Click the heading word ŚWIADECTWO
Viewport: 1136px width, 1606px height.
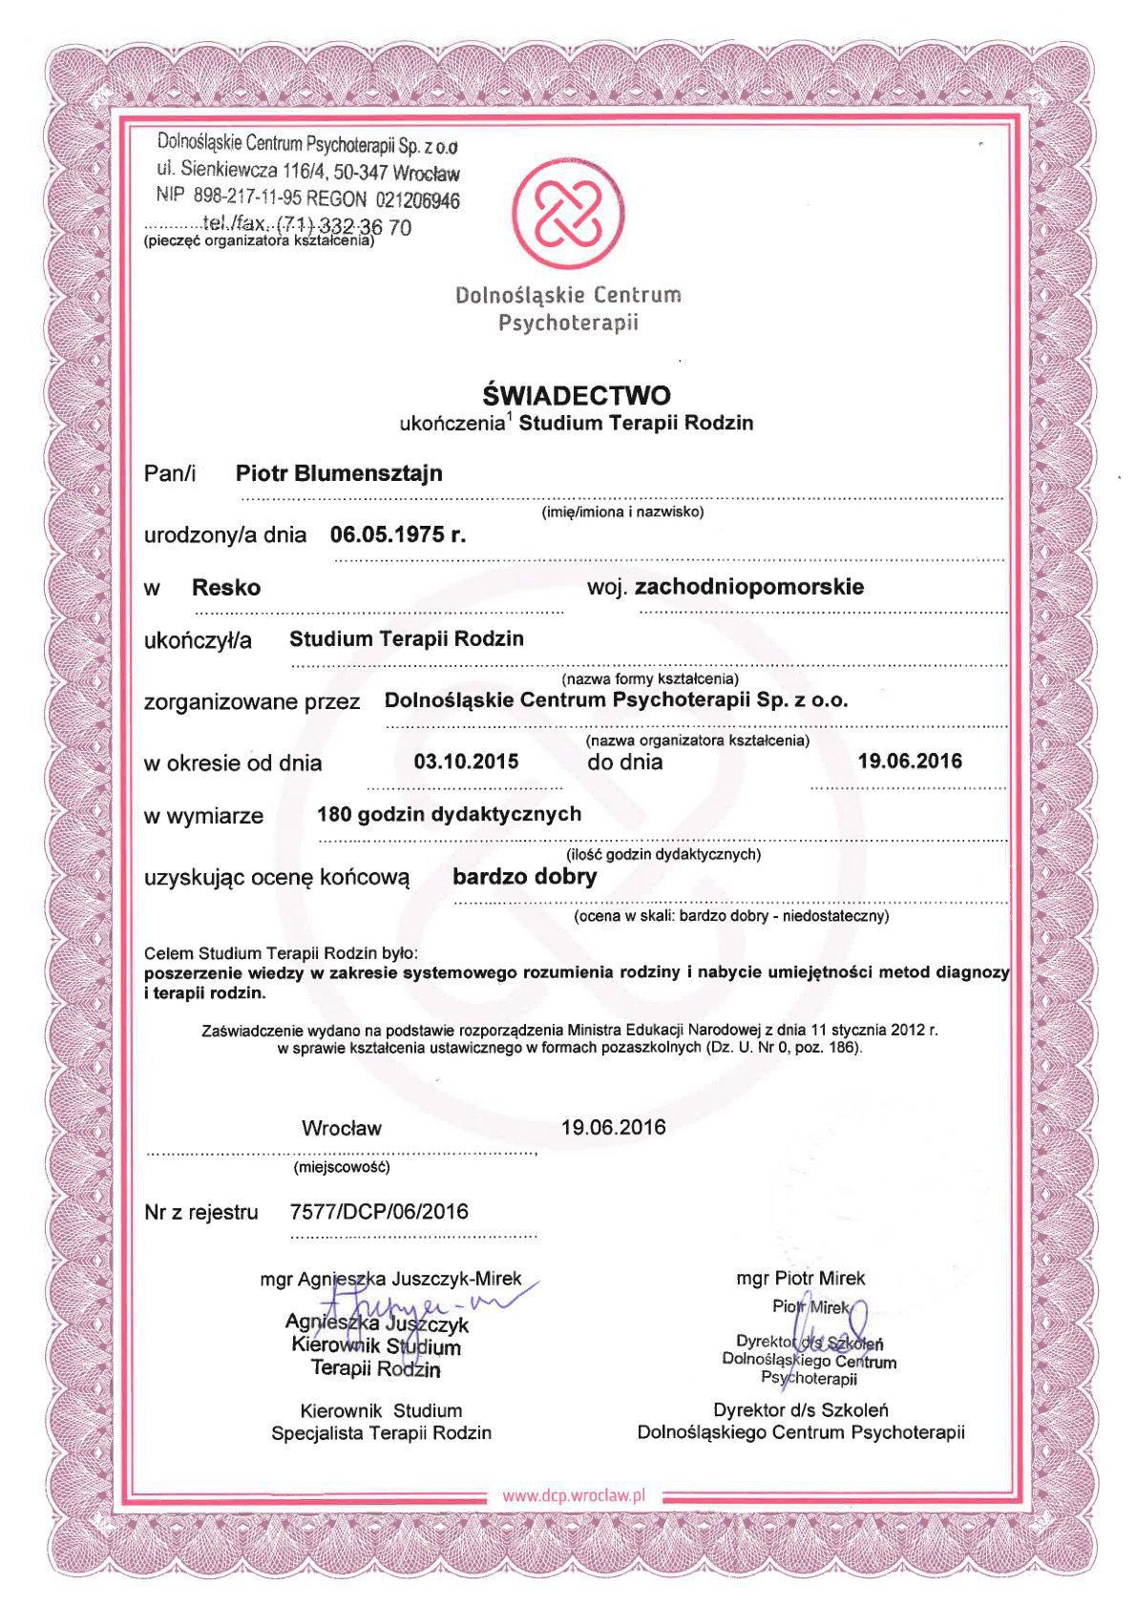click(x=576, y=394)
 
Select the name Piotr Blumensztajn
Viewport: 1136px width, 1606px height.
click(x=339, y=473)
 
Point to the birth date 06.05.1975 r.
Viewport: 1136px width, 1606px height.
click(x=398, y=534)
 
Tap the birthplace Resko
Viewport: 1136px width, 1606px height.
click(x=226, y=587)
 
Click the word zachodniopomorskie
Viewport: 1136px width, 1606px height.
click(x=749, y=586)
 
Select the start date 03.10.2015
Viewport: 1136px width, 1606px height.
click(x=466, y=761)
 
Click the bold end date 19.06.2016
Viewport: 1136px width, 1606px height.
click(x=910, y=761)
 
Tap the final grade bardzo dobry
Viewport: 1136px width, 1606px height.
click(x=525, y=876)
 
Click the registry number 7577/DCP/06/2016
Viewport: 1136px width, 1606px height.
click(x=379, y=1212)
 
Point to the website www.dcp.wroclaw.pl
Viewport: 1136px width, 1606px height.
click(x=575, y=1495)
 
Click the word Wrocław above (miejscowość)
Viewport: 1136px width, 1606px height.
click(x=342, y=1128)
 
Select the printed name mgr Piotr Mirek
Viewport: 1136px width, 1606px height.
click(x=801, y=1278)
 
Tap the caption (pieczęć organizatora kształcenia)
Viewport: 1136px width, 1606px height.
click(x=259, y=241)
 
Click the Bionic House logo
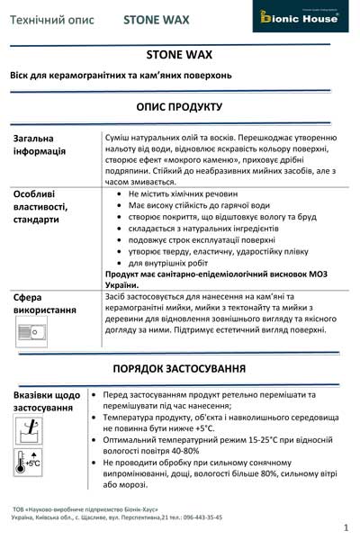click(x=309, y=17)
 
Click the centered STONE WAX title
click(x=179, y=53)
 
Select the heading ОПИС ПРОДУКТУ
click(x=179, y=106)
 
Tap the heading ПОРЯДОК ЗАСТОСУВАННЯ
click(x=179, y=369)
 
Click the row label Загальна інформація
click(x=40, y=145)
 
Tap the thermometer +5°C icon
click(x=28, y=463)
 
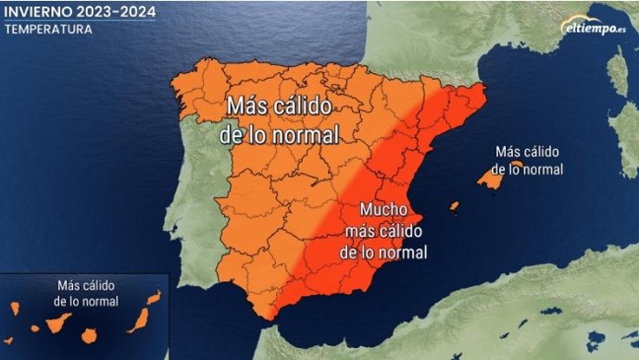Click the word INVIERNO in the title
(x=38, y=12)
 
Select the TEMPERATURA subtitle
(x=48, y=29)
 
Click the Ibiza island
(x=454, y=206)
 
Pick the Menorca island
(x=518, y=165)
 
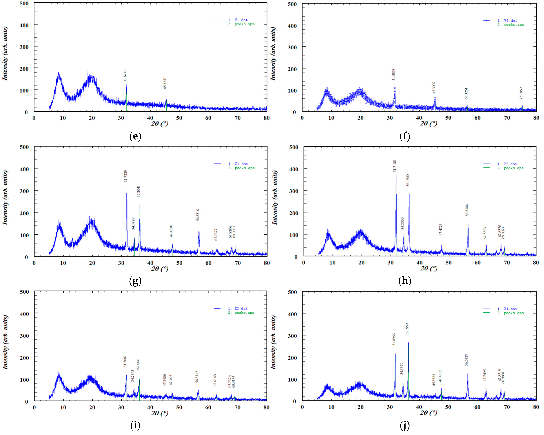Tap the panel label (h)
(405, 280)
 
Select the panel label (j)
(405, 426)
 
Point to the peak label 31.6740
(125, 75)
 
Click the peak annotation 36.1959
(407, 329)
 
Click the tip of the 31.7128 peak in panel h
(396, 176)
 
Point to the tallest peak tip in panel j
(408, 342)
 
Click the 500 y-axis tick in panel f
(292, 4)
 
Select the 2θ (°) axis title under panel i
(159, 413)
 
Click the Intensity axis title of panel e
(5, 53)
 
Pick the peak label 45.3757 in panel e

════

[What you have to do] Substitute "Press" for "Tap" in the data between the lines holding "Select the start date 03.10.2015" and "(x=48, y=29)", inclusive, and write those lines out again with nothing else changed. Leave the pictures out of the answer.

[Solved problem]
Select the start date 03.10.2015
Viewport: 1136px width, 1606px height.
click(x=466, y=761)
 
Click the bold end date 19.06.2016
Viewport: 1136px width, 1606px height.
click(x=910, y=761)
 
Press the final grade bardzo dobry
Viewport: 1136px width, 1606px height.
click(x=525, y=876)
 
Click the registry number 7577/DCP/06/2016
Viewport: 1136px width, 1606px height.
click(x=379, y=1212)
 
Point to the website www.dcp.wroclaw.pl
Viewport: 1136px width, 1606px height.
click(x=575, y=1495)
 
Click the word Wrocław above (miejscowość)
Viewport: 1136px width, 1606px height.
click(x=342, y=1128)
 
Select the printed name mgr Piotr Mirek
Viewport: 1136px width, 1606px height.
click(x=801, y=1278)
 
Press the caption (pieczęć organizatora kształcenia)
Viewport: 1136px width, 1606px height.
click(x=259, y=241)
 
Click the Bionic House logo
click(x=309, y=17)
 
Click the centered STONE WAX title
click(x=179, y=53)
 
Select the heading ОПИС ПРОДУКТУ
click(x=179, y=106)
 
Press the heading ПОРЯДОК ЗАСТОСУВАННЯ
click(x=179, y=369)
 
Click the row label Загальна інформація
click(x=40, y=145)
 
Press the thermometer +5°C icon
click(x=28, y=463)
 
Click the word INVIERNO in the title
(x=38, y=12)
 
Select the TEMPERATURA subtitle
(x=48, y=29)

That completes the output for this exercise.